» TU TAREA: Imprime sin cambio alguno el pasaje del texto sobre ética y responsabilidad que empieza con "Para la Etica" y sigue hasta "posturas extremas mencionadas?".

Para la Etica consecuencialista son las consecuencias de las acciones individuales o bien de seguir ciertas reglas de conductas -en la versión del utilitarismo de reglas- el único criterio para la cualificación de unas y otras. Sólo tras la mutua compensación de los beneficios y perjuicios que en el contexto del conjunto del Universo son preves las como consecuencia de nuestro comportamiento, cabría decidir cuál es la acción correcta, es decir, aquella de la que se va a seguir un mal menor. Nuestra pregunta es: ¿En qué medida un concepto adecuado de la dignidad humana incluye la ponderación de las anteriores consecuencias, entre otras múltiples? Es posible encontrar un medio equilibrado entre las dos posturas extremas mencionadas?
La responsabilidad aparece como el puente entre lo social, concerniente a las consecuencias de la acción “por las que” se es responsable, y la condición personal del sujeto “capaz de” responder. Baste advertir que la sociedad no es un compuesto estático de partes, sino una actividad que tiene por motor principios de reciprocidad debidos a la dinámica de los sujetos. Pero no es simplemente por tener efectos por lo que una acción hace responsable a su agente, sino en la medida en que éstos se encuadran en un marco lógico-institucional por referencia al cual hay que interpretar los comportamientos en interacción. Los efectos del robo, por ejemplo, se entienden en coherencia con el significado previamente aceptado de la pertenencia legítima de unos bienes a alguien, como fin que reivindica respeto. Los efectos sociales de la acción implican el carácter dialógico de ésta. De este modo, el concepto de consecuencias de la actuación se entrecruza con el de finalidad cuando se trata de fijar la responsabilidad de sus promotores. Habrá que centrar la atención, por tanto, en el fin de la actuación.

» EXTRACTO DE DATOS:
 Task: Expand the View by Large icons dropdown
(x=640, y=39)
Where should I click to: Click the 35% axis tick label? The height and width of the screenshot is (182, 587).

» RESPUESTA DESARROLLADA:
Para la Etica consecuencialista son las consecuencias de las acciones individuales o bien de seguir ciertas reglas de conductas -en la versión del utilitarismo de reglas- el único criterio para la cualificación de unas y otras. Sólo tras la mutua compensación de los beneficios y perjuicios que en el contexto del conjunto del Universo son preves las como consecuencia de nuestro comportamiento, cabría decidir cuál es la acción correcta, es decir, aquella de la que se va a seguir un mal menor. Nuestra pregunta es: ¿En qué medida un concepto adecuado de la dignidad humana incluye la ponderación de las anteriores consecuencias, entre otras múltiples? Es posible encontrar un medio equilibrado entre las dos posturas extremas mencionadas?